随分と長い沈黙だった。何かを考え込んでいるみたいだった。でもその沈黙はあまりに重要な意味を持つものだった。
そして、その沈黙のあと。何も前触れもない静けさの中、彼女は泣いた。
溜まっていた涙が、彼女の柔らかな頬の上をすっと伝った。
(僕がなんとかするから大丈夫、もう泣かなくて良いんだ)と思って、
「大丈夫」
彼女との距離、15cmすら乗り越えて。
どうか救われてほしいと思って。
その茶色の髪を、撫でた。
「さっきも言ったけど、何かあったら、僕に言って。できることは少ないと思うけど、荷物は一人で抱えるより、分担したほうがよっぽど良い」
そう言って、僕は笑った。
「……、ありがとう」
彼女は、そう言って微笑んだ。泣いて、涙で顔をいっぱいにして、目を赤くしながら。
丁度、キャンパスの時計塔が一の文字を指した。
彼女の講義の時間が迫っていたから、それから僕は彼女を送り出した。まだ飲んでいないコーヒーを、一本渡して。
そして、別れ際に一言。
「一人で溜め込まないで」
彼女の背中を見る目が、少し変わった。
僕も、自分の通う文学部の講堂に戻る。
アメフト部も、昼休憩のために練習を一度ストップしている。
辺りはいつもどおりの賑いと、いつもどおりの自然で満たされていた。
その中を歩きながら、思う。
くいは話してくれなかった、家族のこと。くいはどんな背景を持ち、僕の前にいたのだろう、と。
もしかしたら――。
嫌な予感がひた走る。分かりようのないことについて。
でもこうも思う。どんなに大丈夫そうな人でも、必ず苦しいと思ったり、辛いと思ったり、そう言う側面があるんだってことを。
くいに、のぞみの顔が重なっていた。
「よし」
一つ、呟いた。
あれから、三ヶ月が経った。
夏が過ぎ、秋も終わりになっていた。
日の出ている時間は短くなって、僕の行く文学部の研究室に来る人も少しずつ減っていた。
時間の変化や流れを感じずにはいられなかった。
といってもこの三ヶ月間、僕は大いにのぞみと打ち解け合い、のぞみのこともかなり知った。

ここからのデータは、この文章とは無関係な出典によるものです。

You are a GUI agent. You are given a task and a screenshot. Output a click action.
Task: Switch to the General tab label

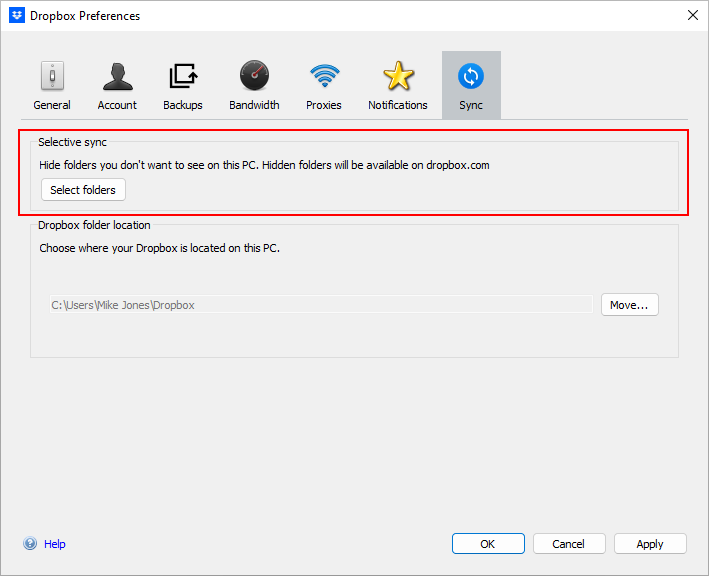click(x=52, y=105)
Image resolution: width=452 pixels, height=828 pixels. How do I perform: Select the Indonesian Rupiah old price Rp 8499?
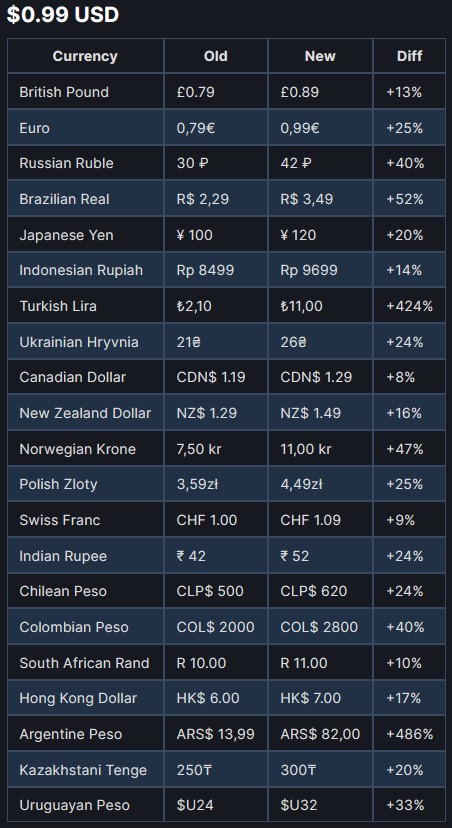click(x=205, y=270)
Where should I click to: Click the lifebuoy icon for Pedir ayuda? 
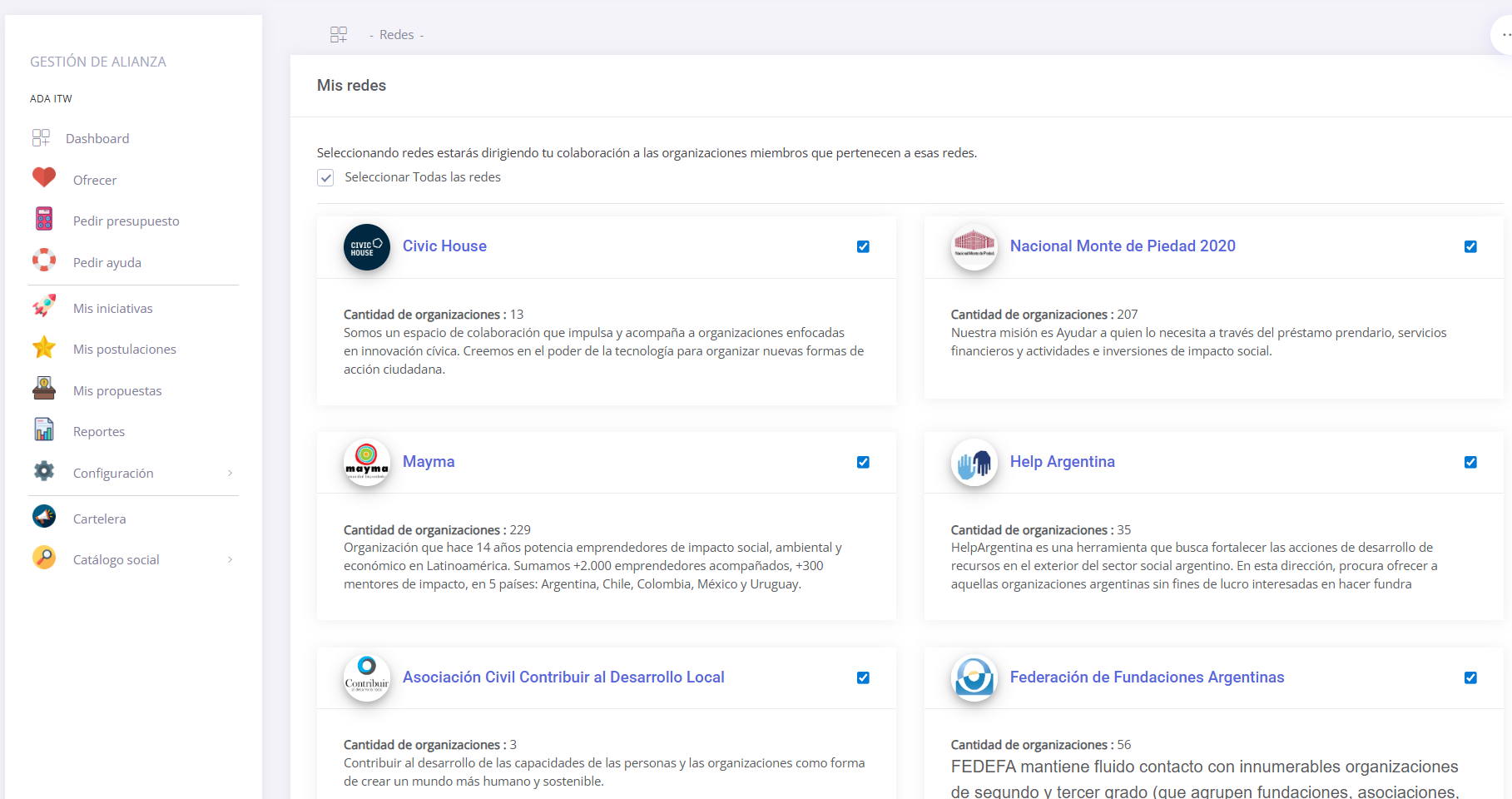click(x=43, y=261)
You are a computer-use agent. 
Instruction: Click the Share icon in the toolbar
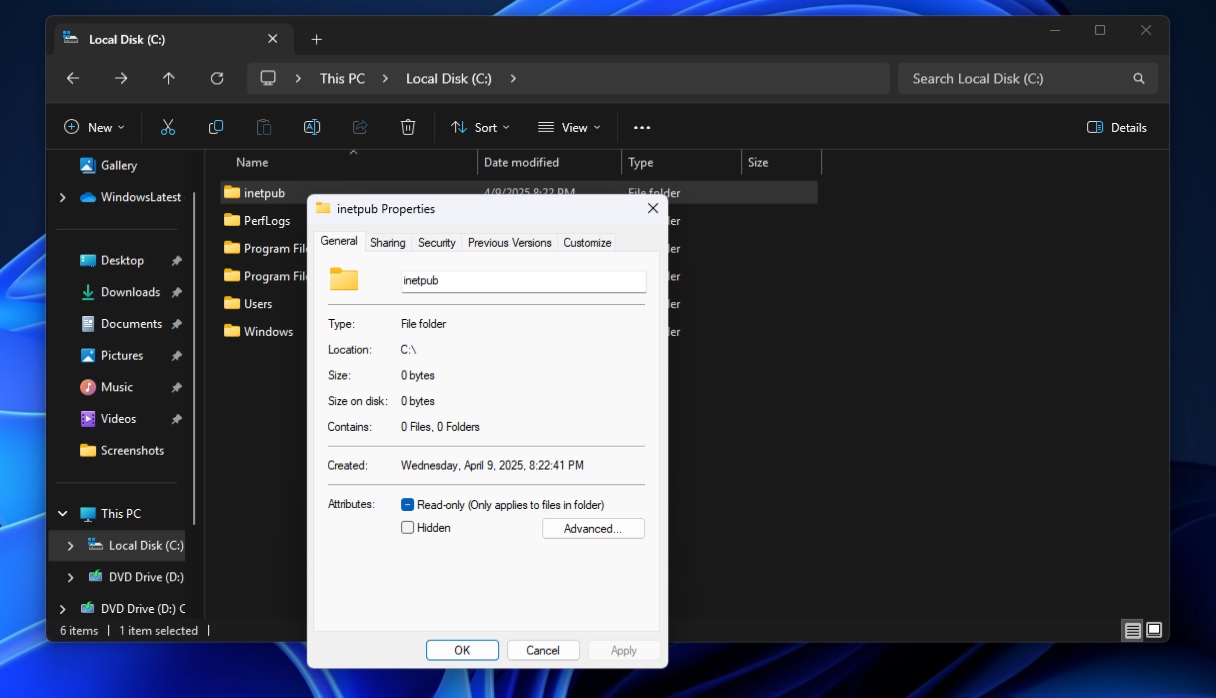pos(359,127)
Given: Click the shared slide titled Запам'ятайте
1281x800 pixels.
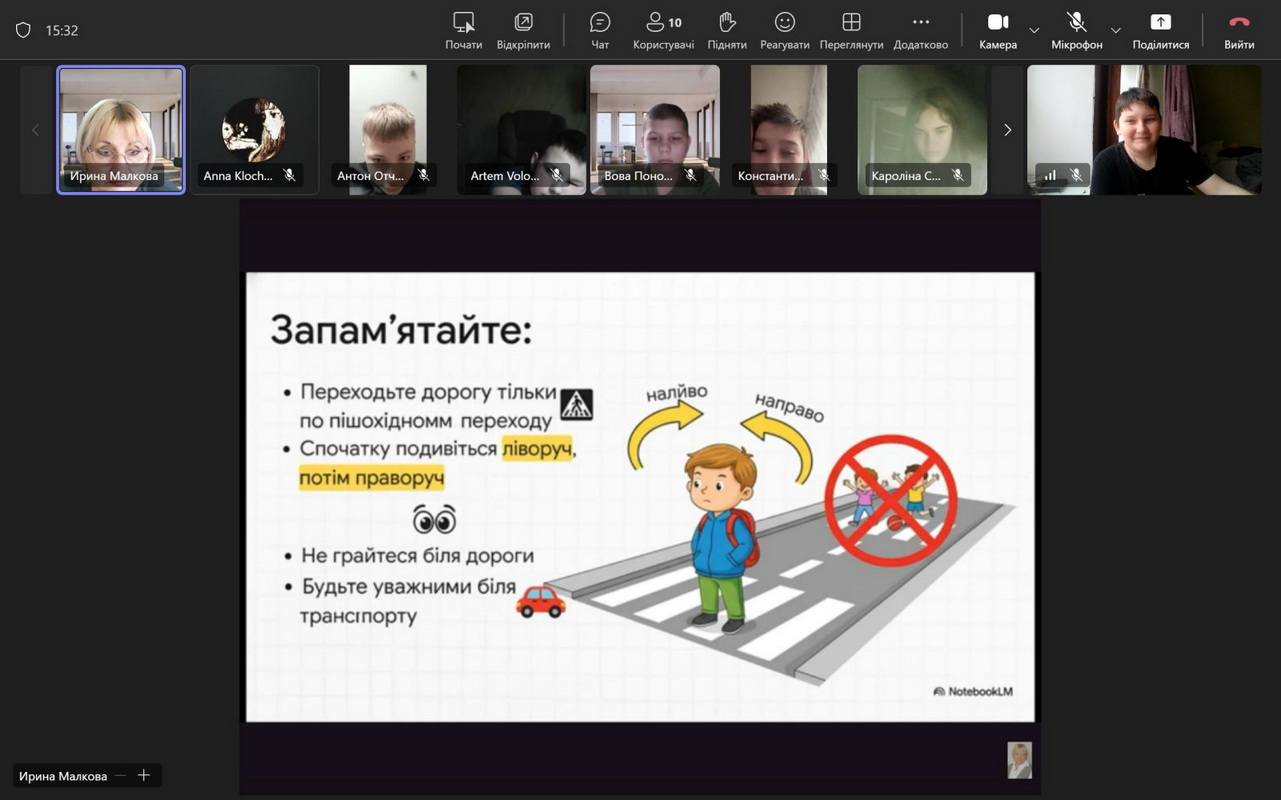Looking at the screenshot, I should pos(640,496).
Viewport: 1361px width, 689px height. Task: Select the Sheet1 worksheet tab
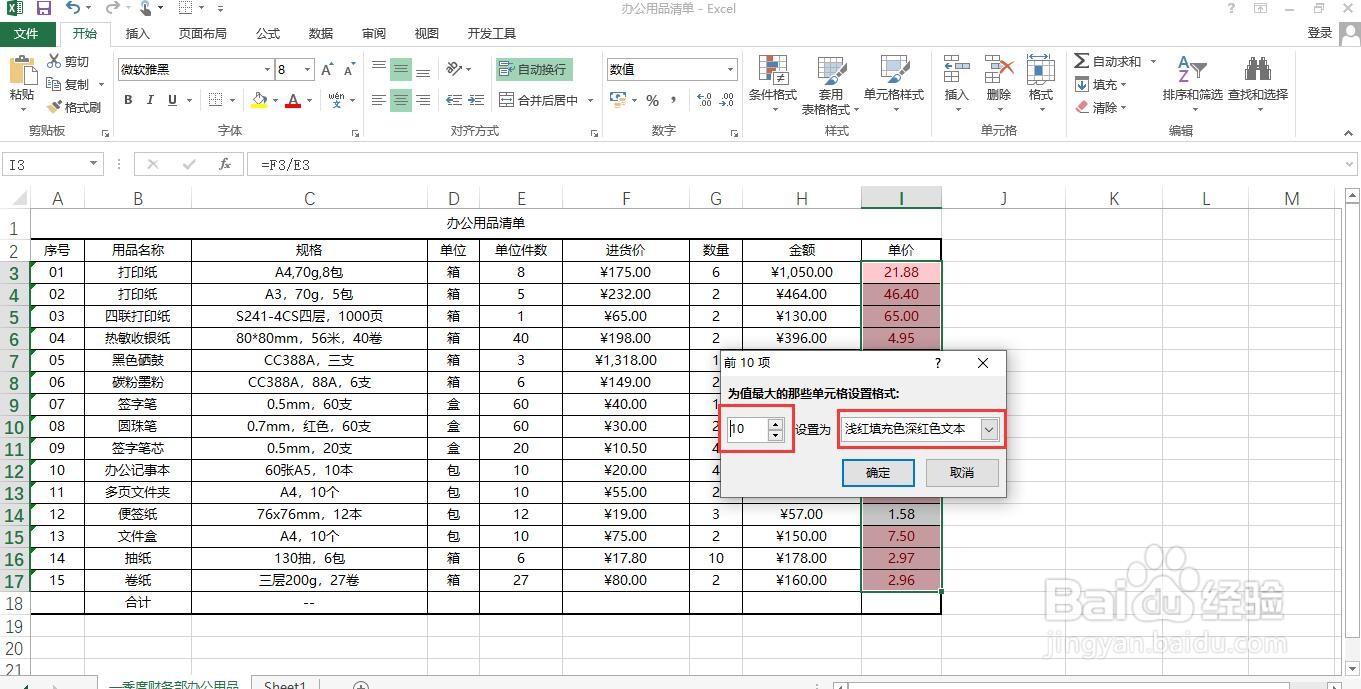coord(284,683)
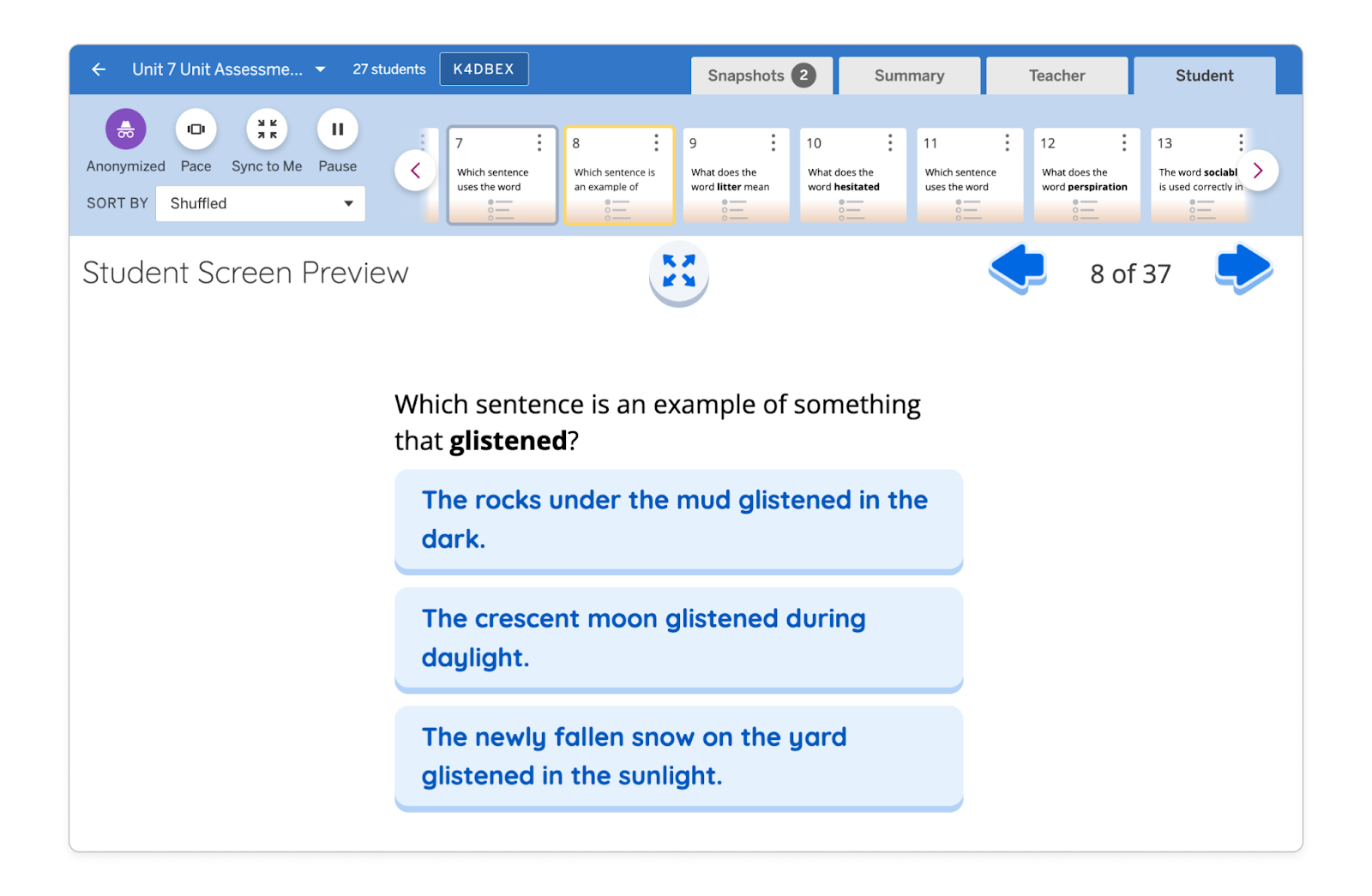Viewport: 1372px width, 896px height.
Task: Click the K4DBEX class code button
Action: [484, 69]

毎日昼にあのキャンパスのベンチで会う度に、のぞみも僕に自身の悩みを少しずつ打ち明け始め、互いの存在が、互いにとってとても大切なものになり始めていた。
のぞみが少しでも心の荷を軽くしてくれたらと思い、始めたバイトをやりながらも僕はのぞみと会う時間を大切にし、そして献身的に接するようにしていた。
しかし、のぞみと接していく中で、僕はやはり「くい」のことを思い出さずにはいられなかった。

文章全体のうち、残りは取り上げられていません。